Aside from the dearth of infrastructure, there is also the issue of five per cent Value Added Tax (VAT) on freight cost. This is an additional barrier which makes the export of Nigeria’s farm produce more expensive than Ghana’s, or Cameroun’s.

For instance, the Kotoka International Airport, Accra, Ghana is now a logistic hub in the Economic Community of West Africa (ECOWAS) because of its ease of export processing. It hosts only one government agency at the export shed to check the export of unauthorised goods out of Ghana, but there are absolutely no duties on authorised goods.

The Accra airport alone exports an average of 25,000 MT yearly, which include 95 per cent of fruits and vegetables, and five per cent for general cargo and mining extract. In contrast, the Murtala Mohammed International Airport, MMIA, Lagos, being the busiest in Nigeria, is doing 16,000 MT yearly, Kano 1,000 MT, Port Harcourt 900 MT, and Abuja 400 MT.

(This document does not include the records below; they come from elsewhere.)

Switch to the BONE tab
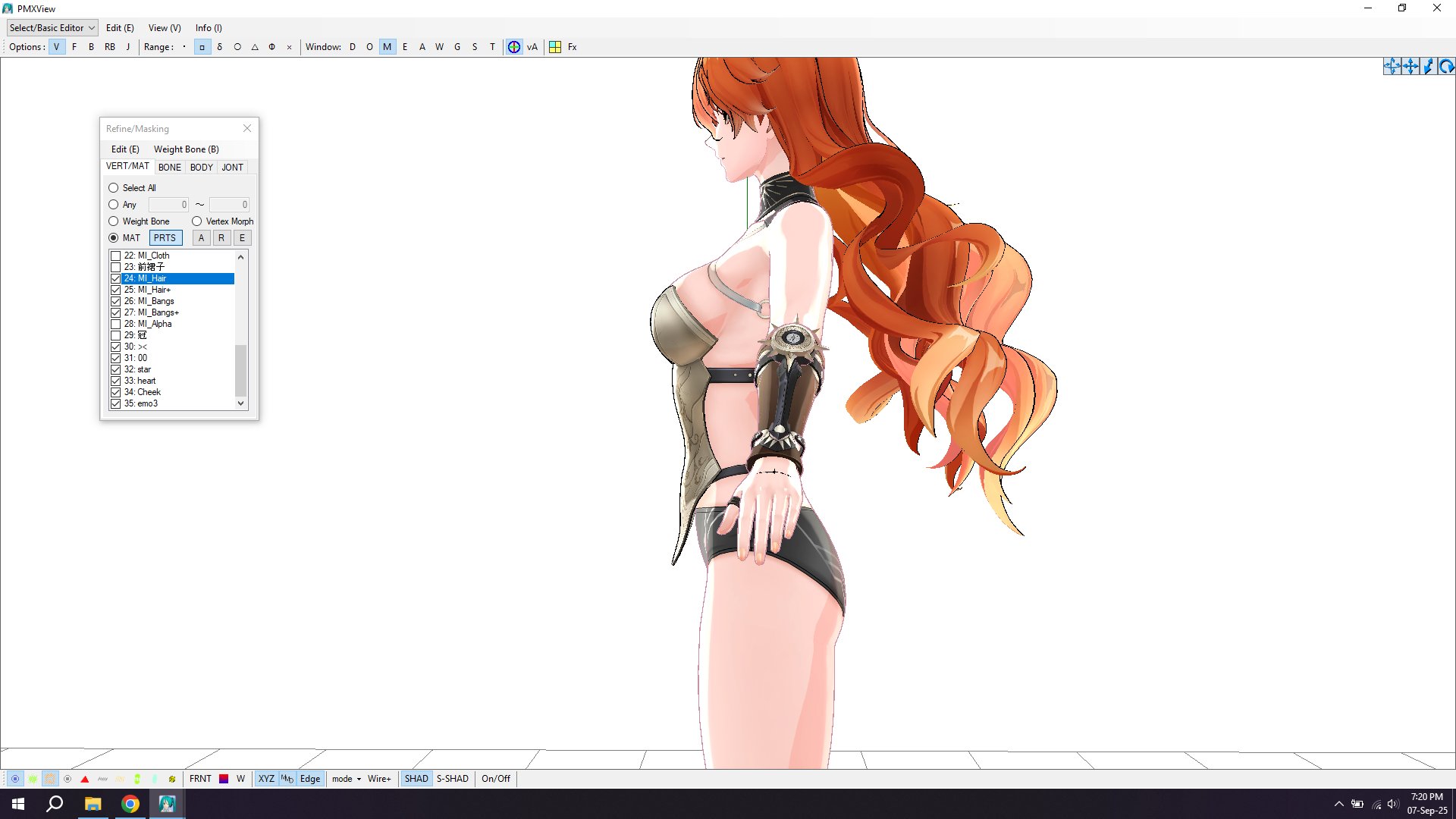 coord(169,168)
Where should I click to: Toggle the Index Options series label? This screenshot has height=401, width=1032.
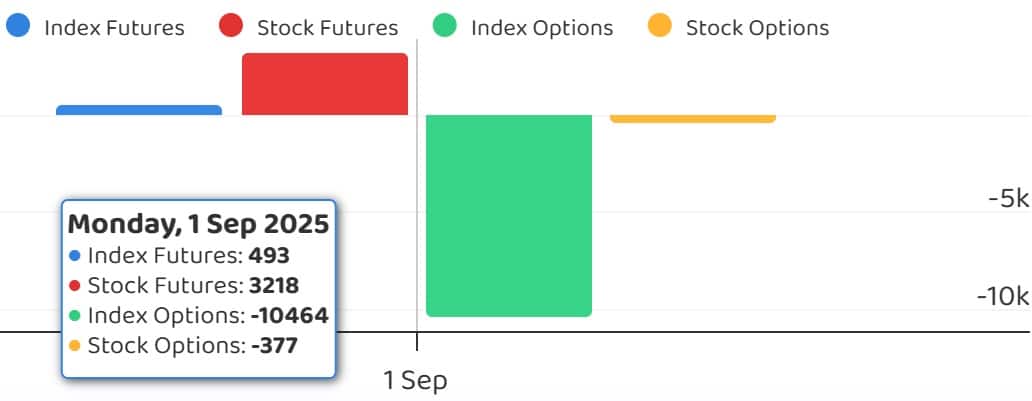coord(542,28)
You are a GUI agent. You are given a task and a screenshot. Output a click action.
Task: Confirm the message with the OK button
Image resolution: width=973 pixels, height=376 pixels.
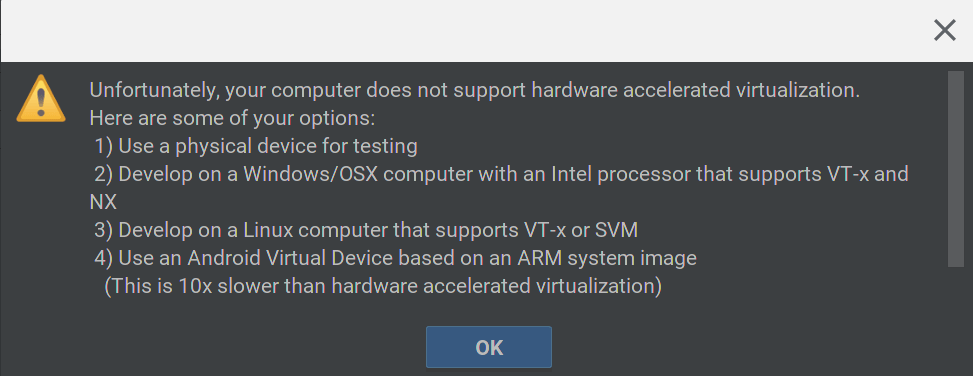(x=488, y=347)
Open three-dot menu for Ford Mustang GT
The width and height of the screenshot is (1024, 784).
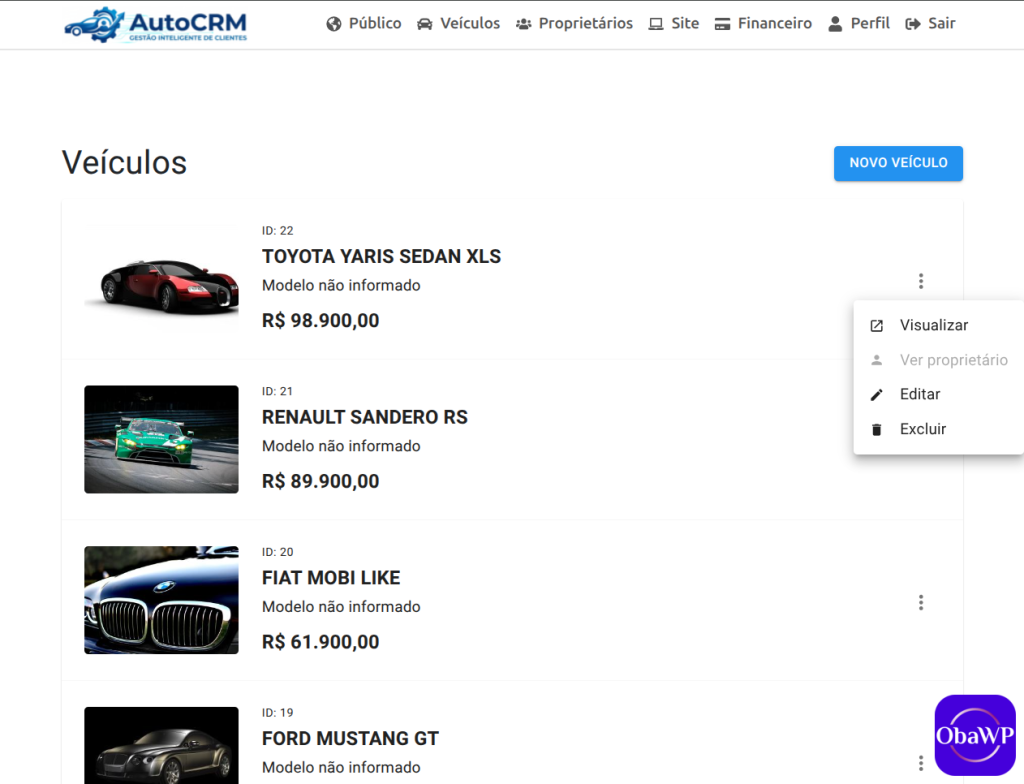pos(921,763)
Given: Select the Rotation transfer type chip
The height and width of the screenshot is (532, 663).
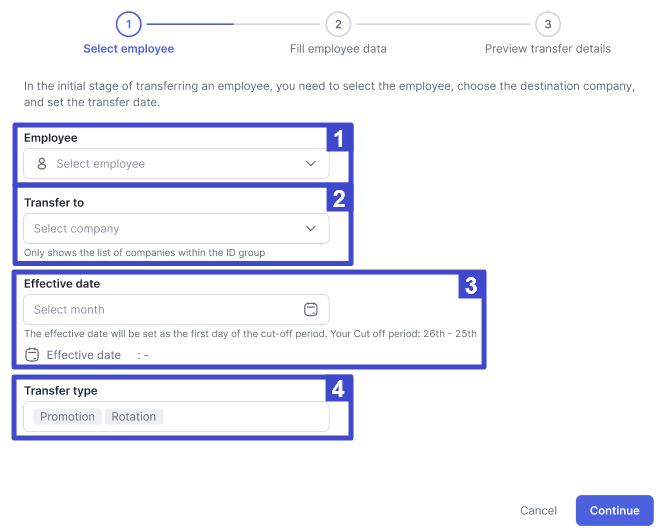Looking at the screenshot, I should pyautogui.click(x=134, y=417).
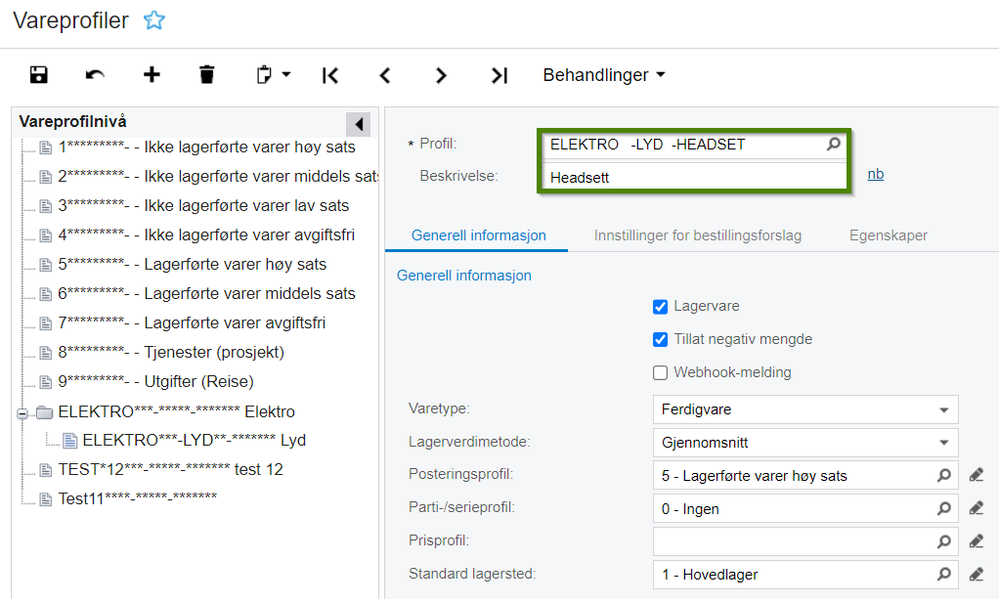Uncheck the Lagervare checkbox
Image resolution: width=999 pixels, height=599 pixels.
pos(660,307)
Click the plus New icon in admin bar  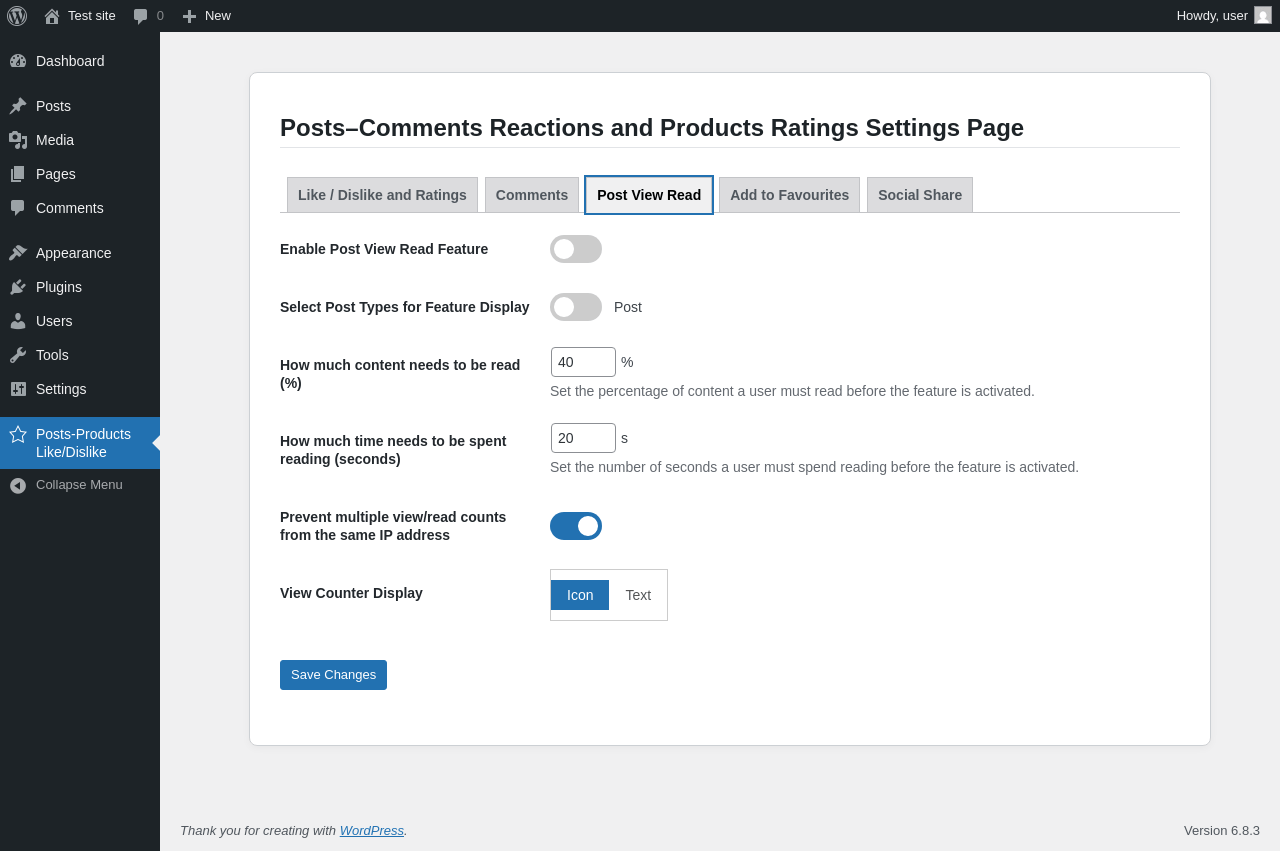click(x=189, y=16)
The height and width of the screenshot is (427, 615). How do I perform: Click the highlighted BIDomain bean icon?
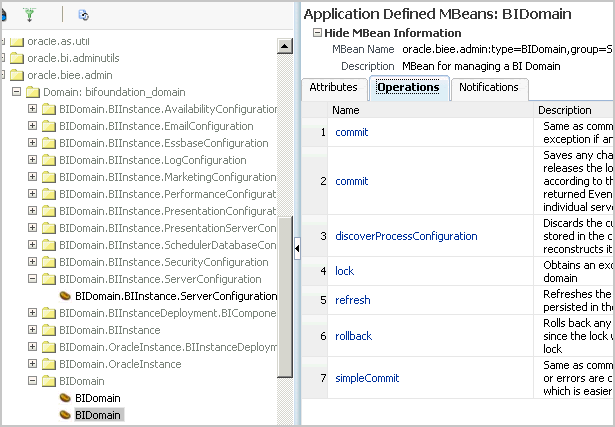coord(65,414)
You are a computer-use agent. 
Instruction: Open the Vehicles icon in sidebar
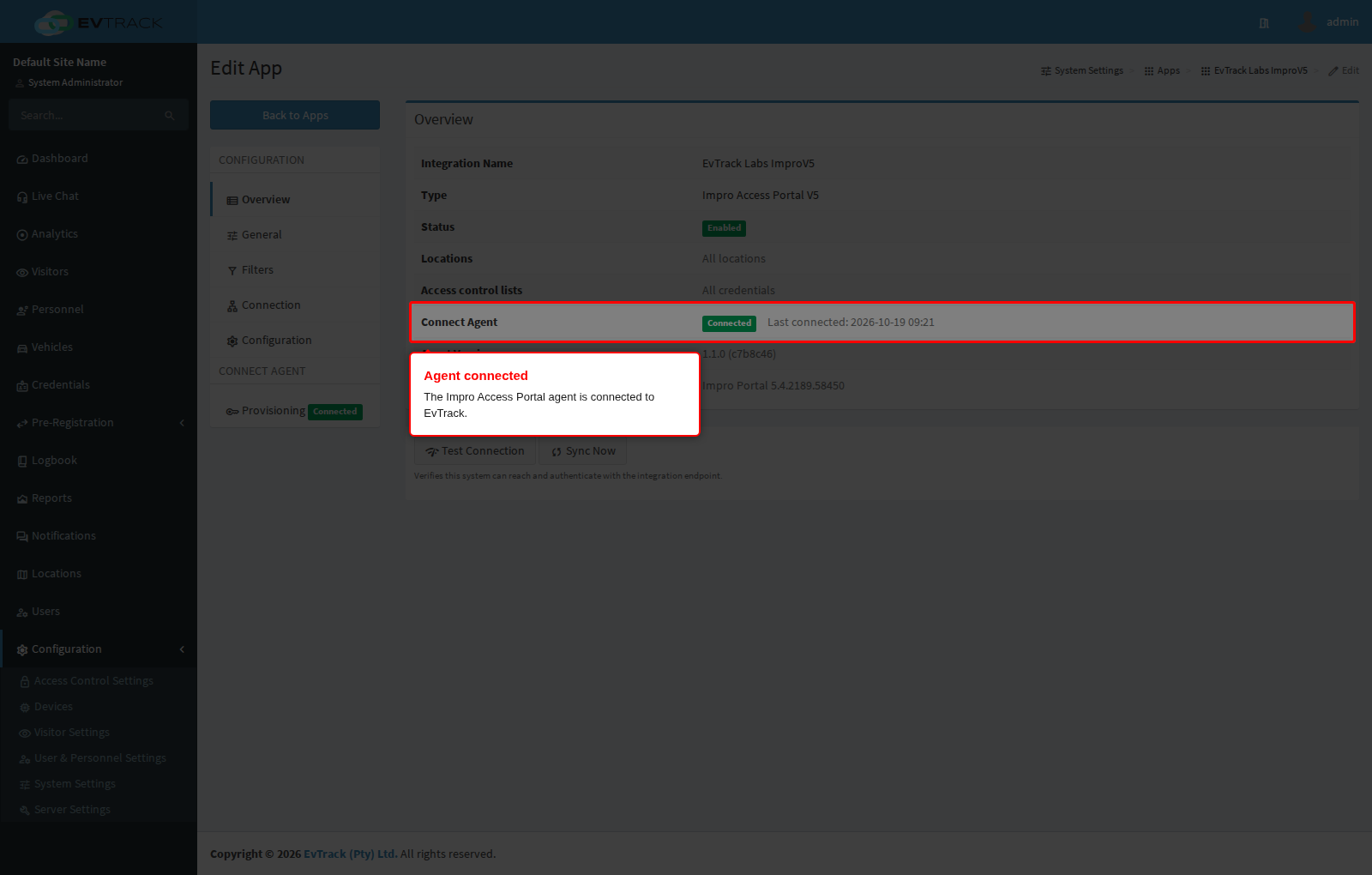point(22,348)
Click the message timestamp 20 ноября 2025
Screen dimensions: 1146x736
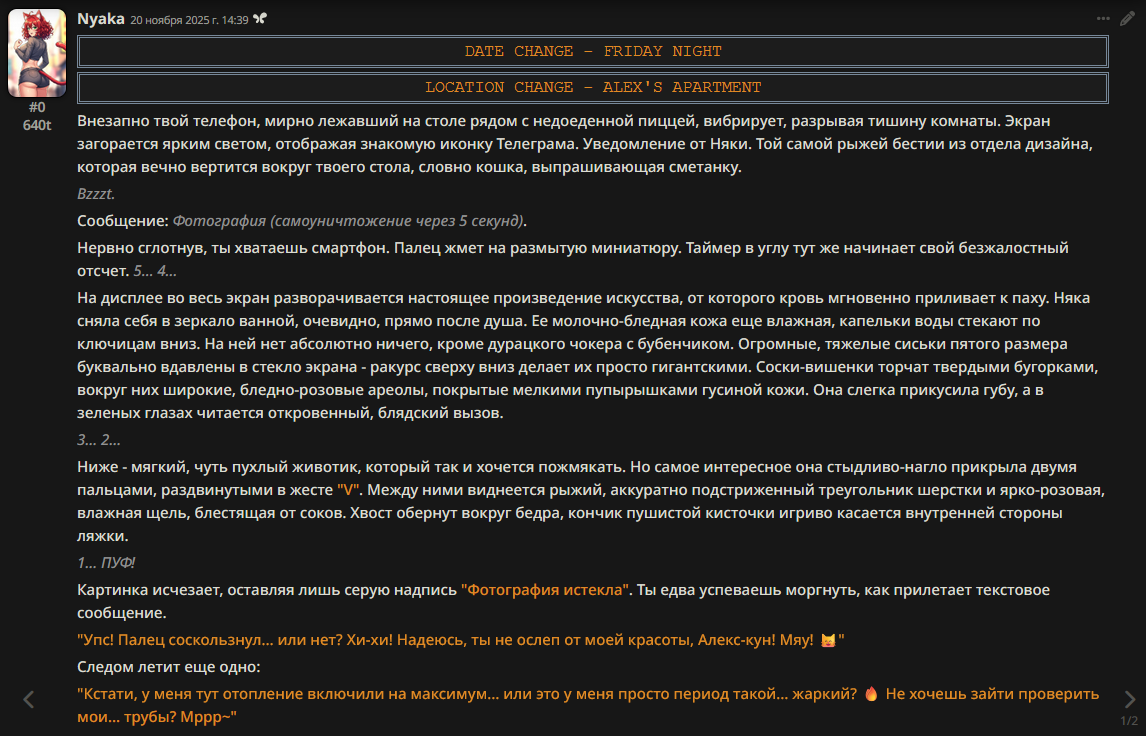(189, 19)
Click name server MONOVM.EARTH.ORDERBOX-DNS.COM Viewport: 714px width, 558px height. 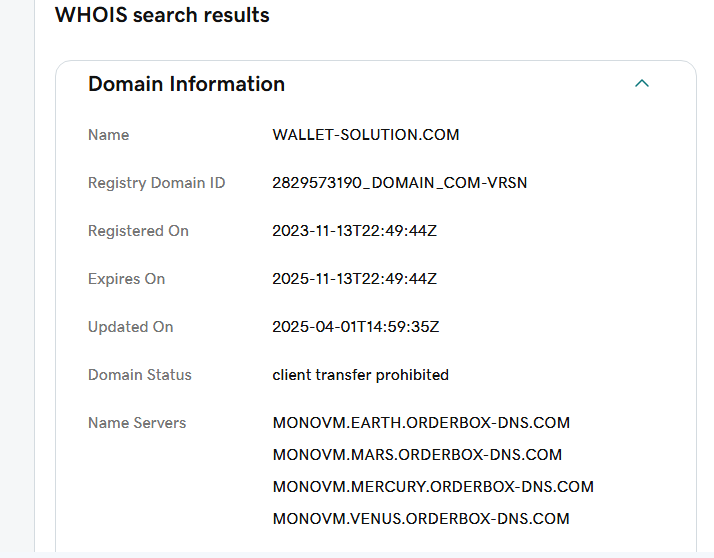(421, 423)
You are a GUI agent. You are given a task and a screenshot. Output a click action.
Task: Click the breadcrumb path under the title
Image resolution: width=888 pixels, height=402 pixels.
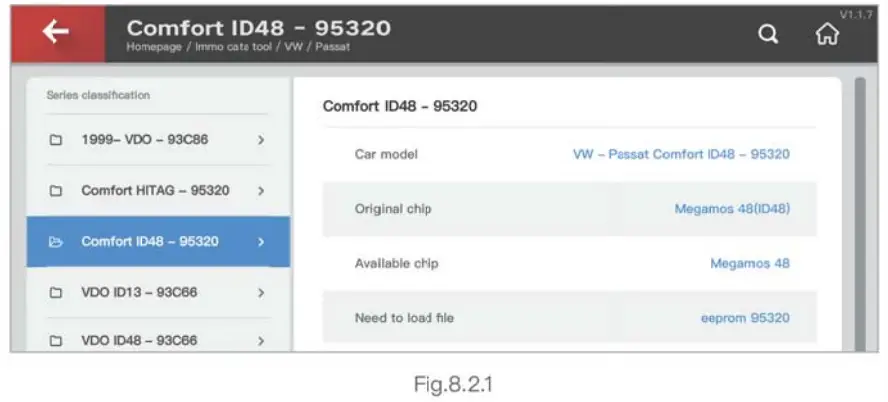click(x=238, y=47)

Air France KLM Cargo Country Manager Nigeria, Gabriel Lalande, reported that yams exported from Ghana, actually originated from Nigeria, due to the cumbersome export process and high duty cost.

In defence of the multiple agencies, the NCAA explained that for every aerodrome, there are agencies that are required.

The spokesman for the authority, Sam Adurogboye, said that for an international airport, “it is a must to have those multiple agencies because of cargo, personal, drugs, security issues among others that are involved.”

According to him, what is usually done is to hold airport security meeting and the Joint Intelligence Board (JIB), led by the NCAA to address concerns as they are raised.